The culinary students at Riverbank High School have been busy along with Instructor Emily Cowdrey lending a hand at a local crab feed, a tea party, and getting exposure to a food show, all this month. Making sure that students get an insightful view of food, nutrition, and the culinary arts with a variety of events and opportunity for community service credits, Cowdrey routinely has several students out in the community.
With 10 students in attendance to assist in setting up and serving a packed house at the crab feed hosted by Central Valley Community Resources on Feb. 9, the students put in the work. Each participant had an assigned area and were responsible for a number of tables within that area.
“They (students) did great,” said Cowdrey. “They ran the front of the house service.”
The students will also be making dessert for the Riverbank Booster Crab Feed on Saturday, March 30 that will be for sale to raise funds for the prom.
The same weekend as the CVCR crab feed, the class was also busy on Sunday, Feb. 10 as Cowdrey and a dozen students served approximately 80 people at Congregation Beth Shalom in Modesto for a Tea Service. They made 300 tea sandwiches including curried egg salad, cucumber dill, and apple with brie as well as 200 scones.

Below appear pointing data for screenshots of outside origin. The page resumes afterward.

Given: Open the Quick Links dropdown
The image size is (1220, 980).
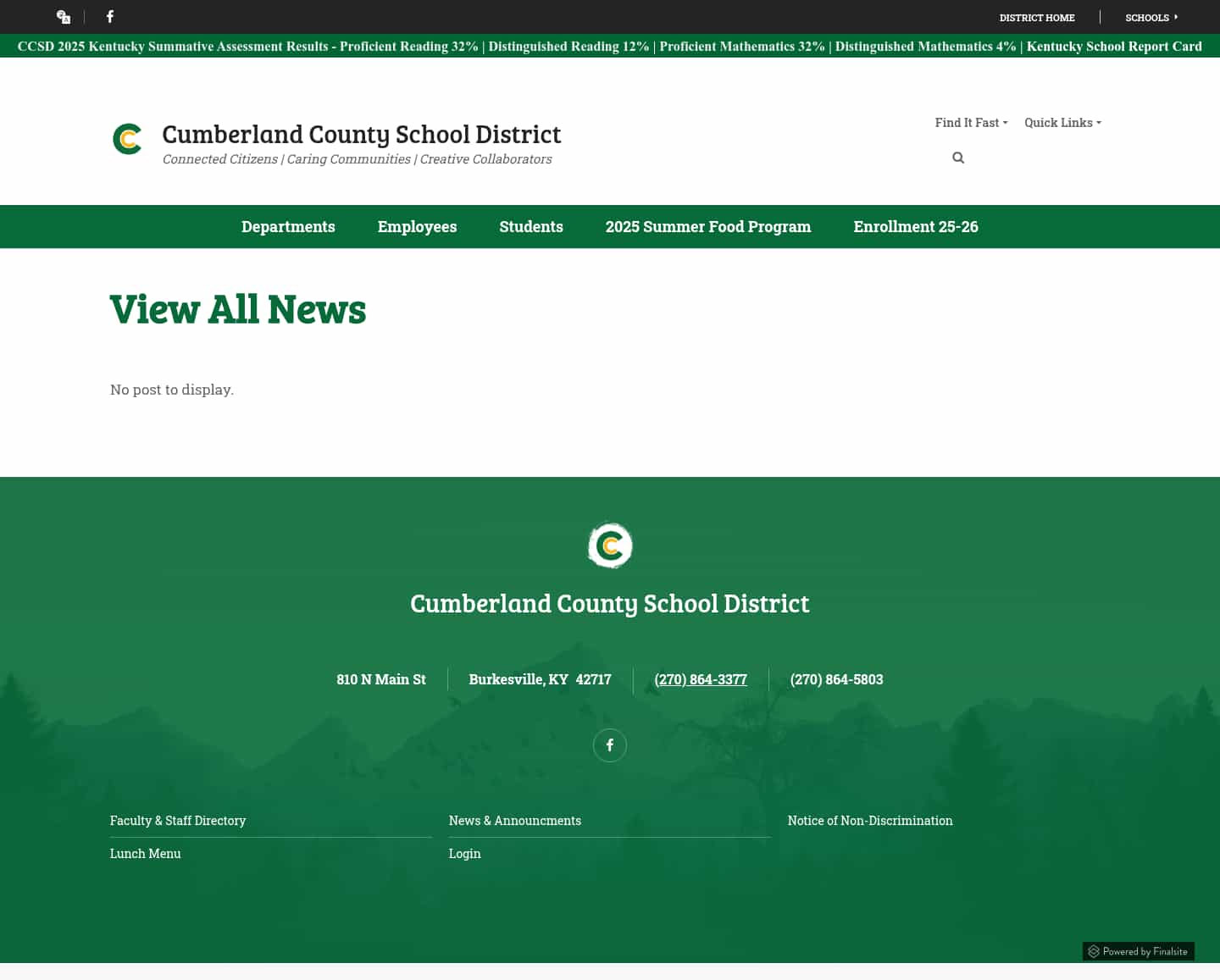Looking at the screenshot, I should tap(1062, 122).
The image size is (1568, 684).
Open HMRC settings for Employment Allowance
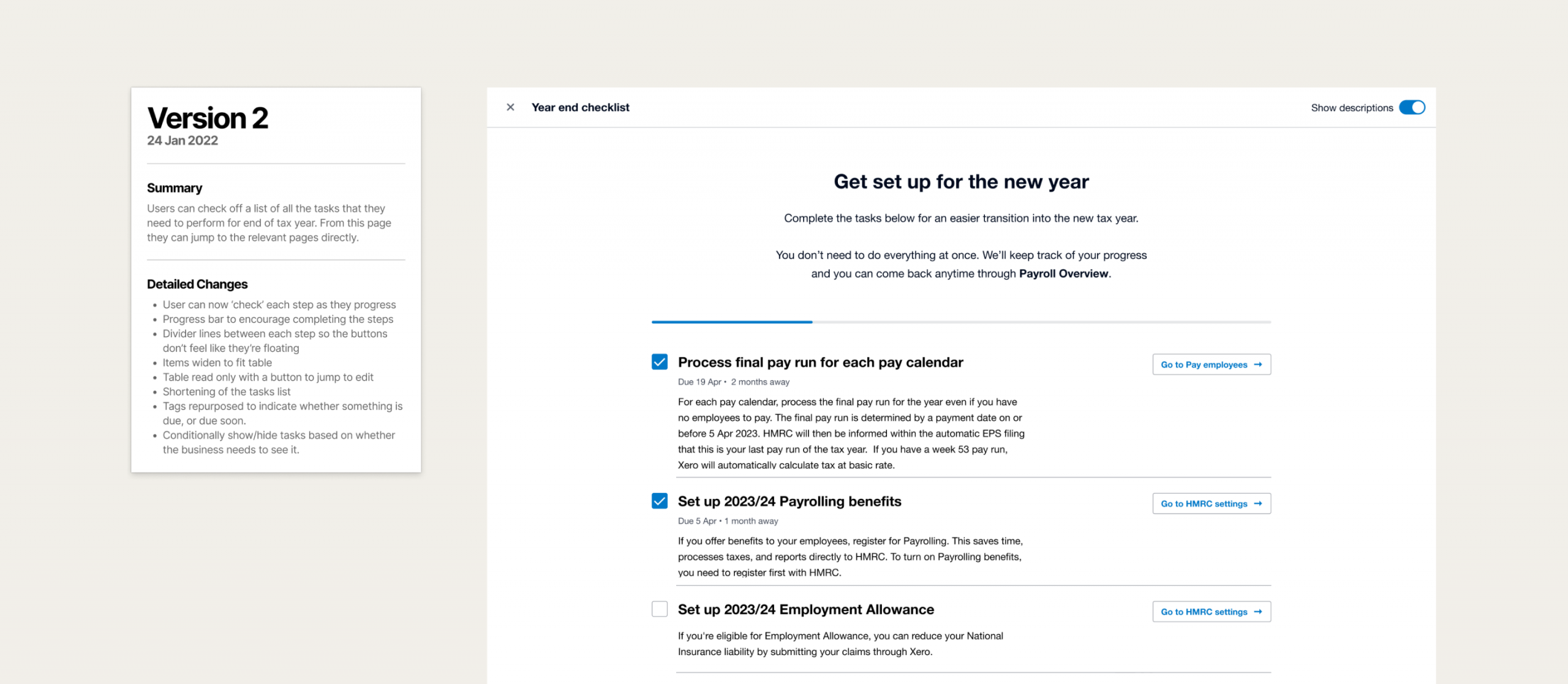click(x=1211, y=612)
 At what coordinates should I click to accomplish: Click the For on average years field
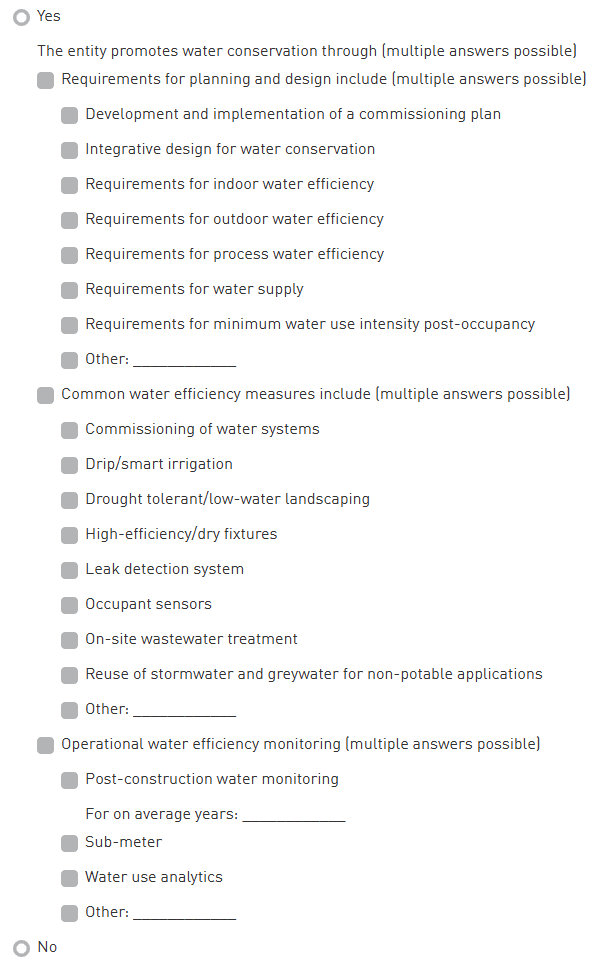pyautogui.click(x=294, y=814)
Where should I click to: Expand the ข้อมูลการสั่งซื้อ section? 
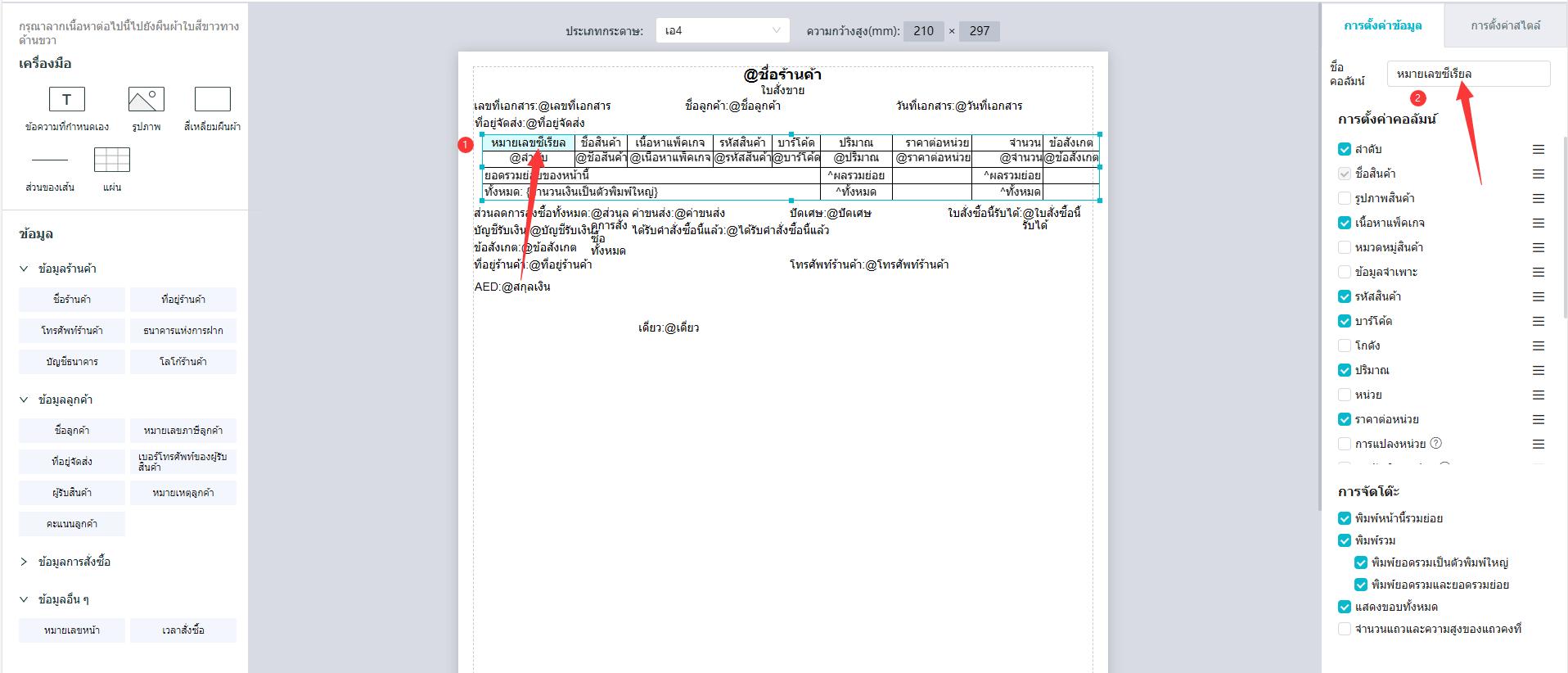tap(24, 562)
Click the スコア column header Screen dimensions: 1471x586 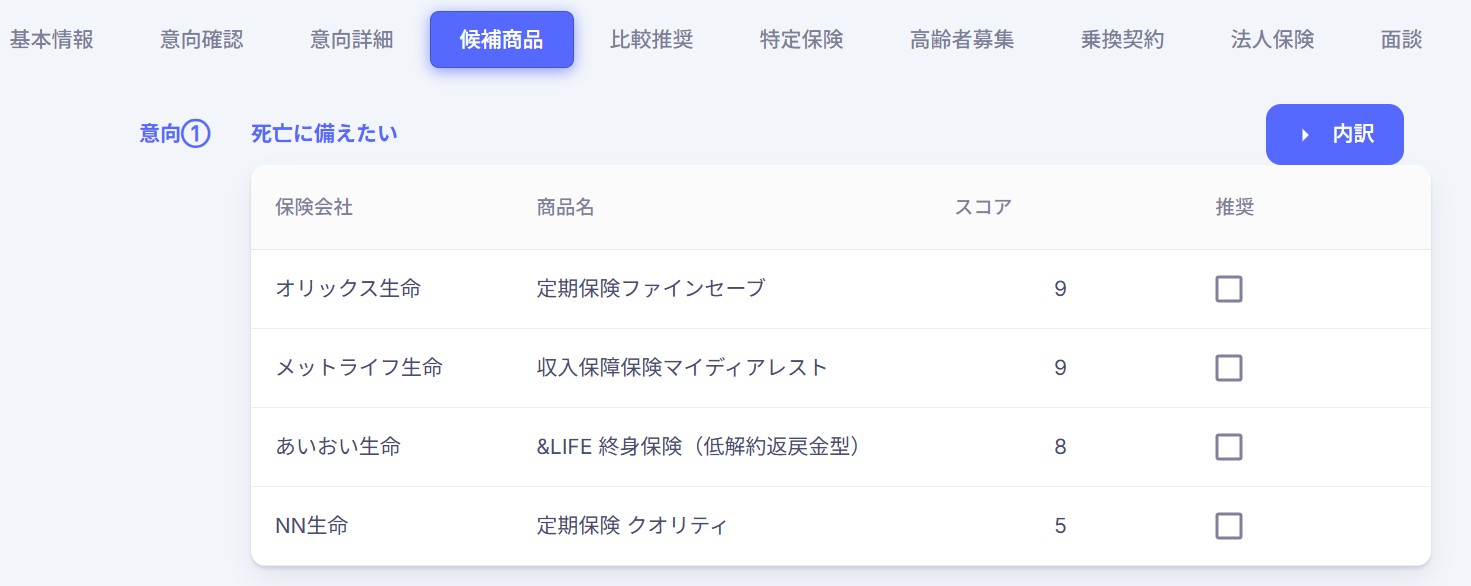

“They worked in the kitchen as well as front of house pour and refilling tea,” added Cowdrey. “They did great. It’s always challenging to go to a kitchen and cook and have enough space for everything but they managed quite well.”
The community events benefit the class members in a couple of different ways. Not only do they receive knowledge of what it takes to put on events and learn some new industry tips, Cowdrey said, but they also receive community service credits.
And most recently, eight students got to experience a food show in Pleasanton at the fairgrounds where several vendors brought food for guests to taste that could be served at the cafeteria on campus.
“We were invited by our district Nutrition Service Director,” explained Cowdrey. “This was to be able to help choose foods students get in the cafeteria. They got to see and taste food from different food vendors. There were rows and rows of different products available for sale to school cafeterias.”
With an assortment of edible items to taste, students chose flyers and took notes on foods that they were interested in for their own cafeteria giving them knowledge of the foods that are available. Some of the favored items from the students, Cowdrey shared, were the mac and cheeses, a mocha freeze beverage, and some of the pizzas.
“A lot of the vendors were commodity so our school would purchase the food at low cost and then have it sent to that vendor to make the food to consume,” expressed Cowdrey. “It was super interesting.”
Meanwhile, the students have a garden on the RHS campus and will be expanding the space right outside their classroom, noted Cowdrey. Eight students from the culinary arts class will also be competing in the Stanislaus County Occupational Olympics in March.